Township in Ohio, US

Wayne Township is one of the twenty-five townships of Muskingum County, Ohio, United States. The 2020 census found 4,892 people in the township.

==Geography==
Located in the south central part of the county, it borders the following townships:
- Washington Township - north
- Perry Township - northeast
- Salt Creek Township - east
- Blue Rock Township - southeast
- Harrison Township - south
- Brush Creek Township - southwest
- Springfield Township - west
- Falls Township - northwest corner

No municipalities are located in Wayne Township, although the census-designated place of Duncan Falls lies in the southeastern part of the township.

==Name and history==
Wayne Township was named for Anthony Wayne. It is one of twenty Wayne Townships statewide.

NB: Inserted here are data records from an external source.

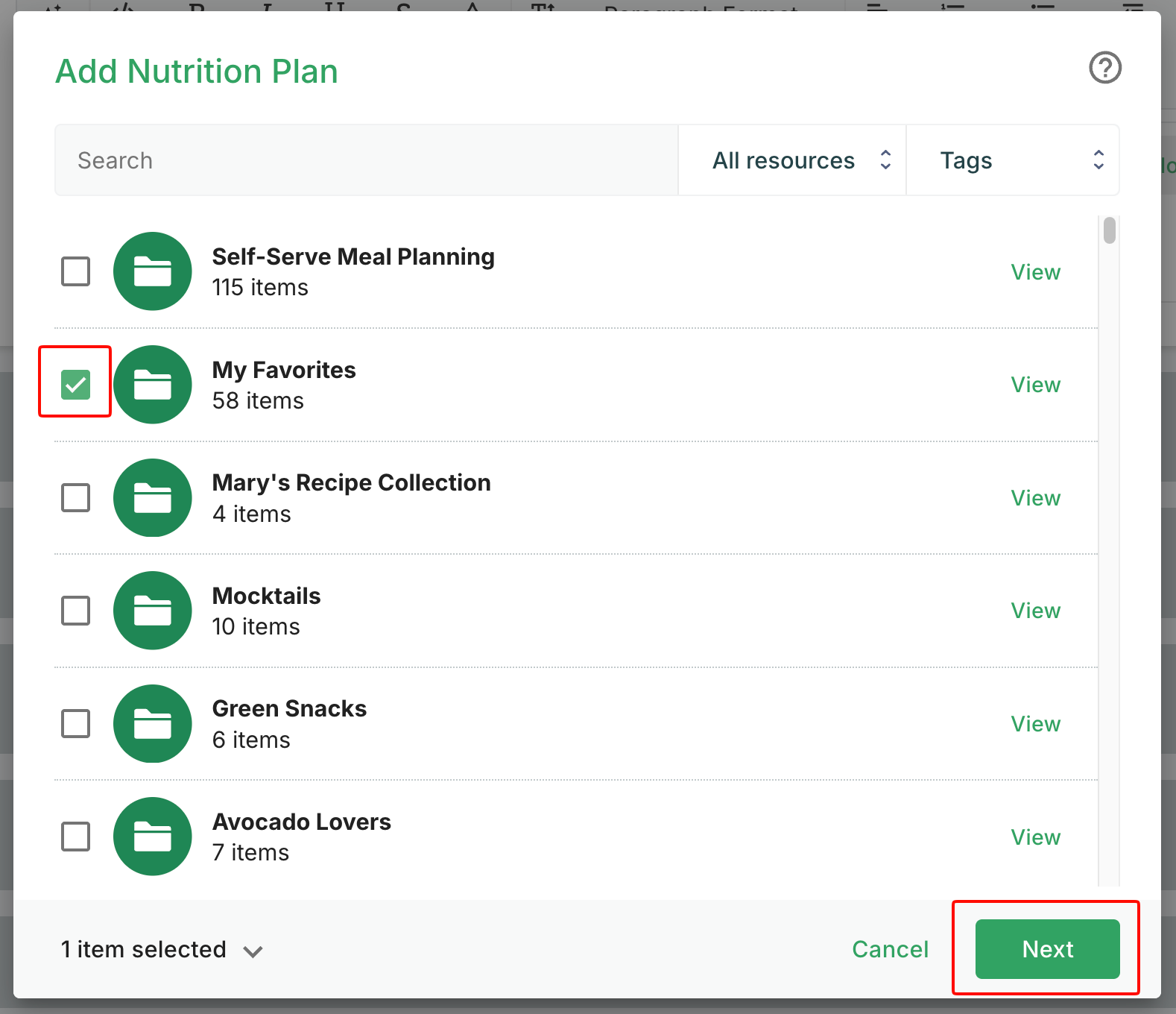
Task: Select the Mocktails checkbox
Action: pyautogui.click(x=75, y=611)
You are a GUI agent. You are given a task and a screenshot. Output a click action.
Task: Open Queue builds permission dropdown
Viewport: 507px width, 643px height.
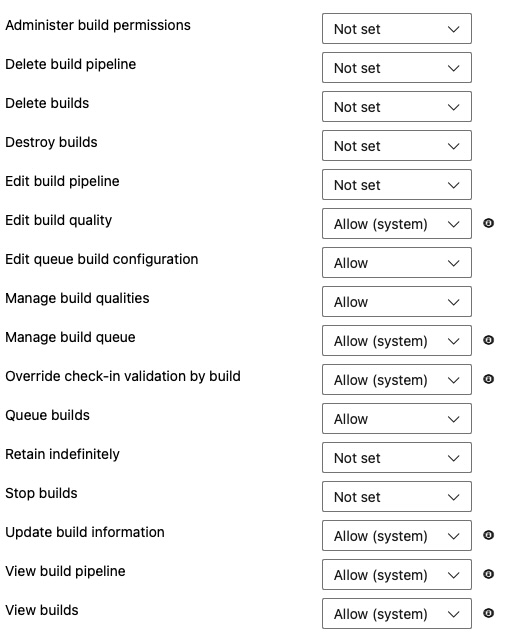(397, 419)
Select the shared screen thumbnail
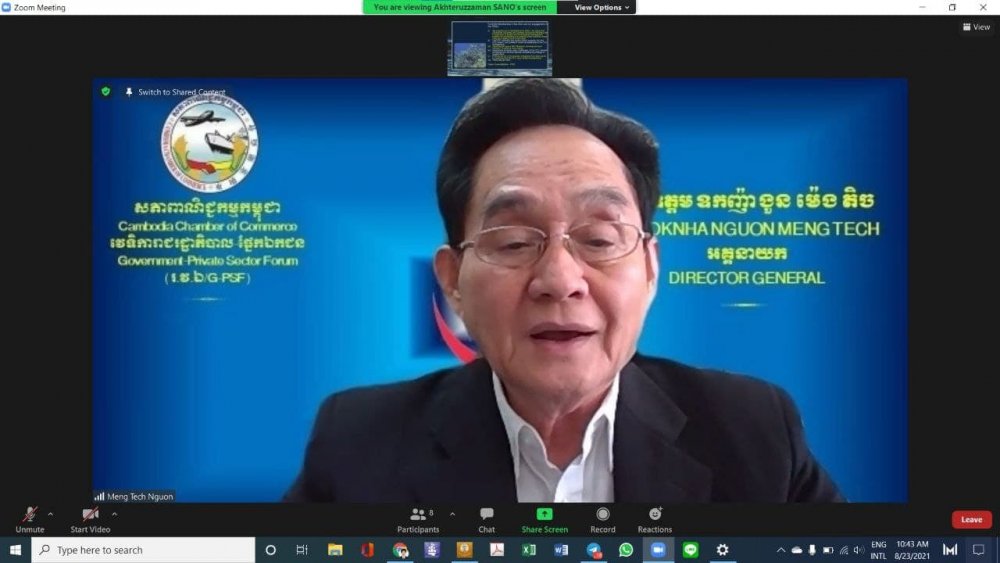The image size is (1000, 563). (x=498, y=47)
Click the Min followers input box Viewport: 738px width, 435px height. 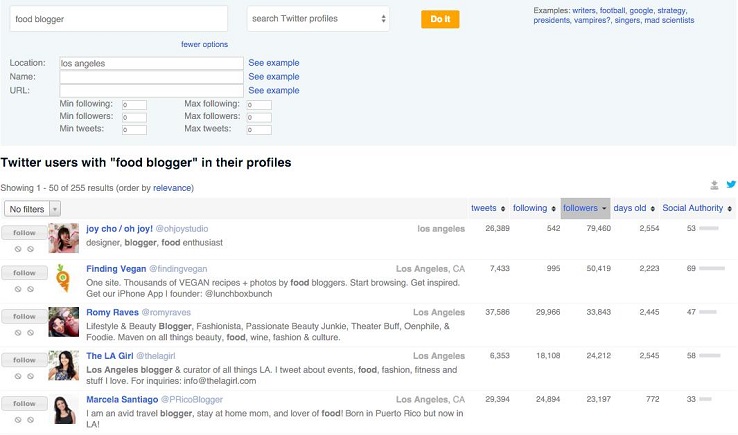(x=133, y=117)
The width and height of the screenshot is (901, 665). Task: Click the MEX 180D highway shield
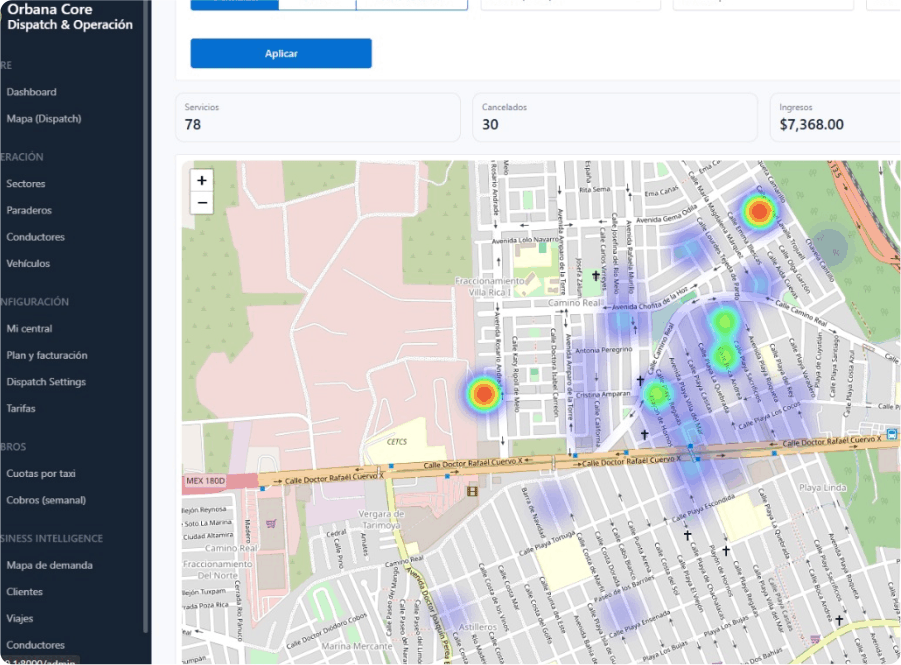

By the 1830s, Wayne Township had a church and two salt works.

==Government==
The township is governed by a three-member board of trustees, who are elected in November of odd-numbered years to a four-year term beginning on the following January 1. Two are elected in the year after the presidential election and one is elected in the year before it. There is also an elected township fiscal officer, who serves a four-year term beginning on April 1 of the year after the election, which is held in November of the year before the presidential election. Vacancies in the fiscal officership or on the board of trustees are filled by the remaining trustees.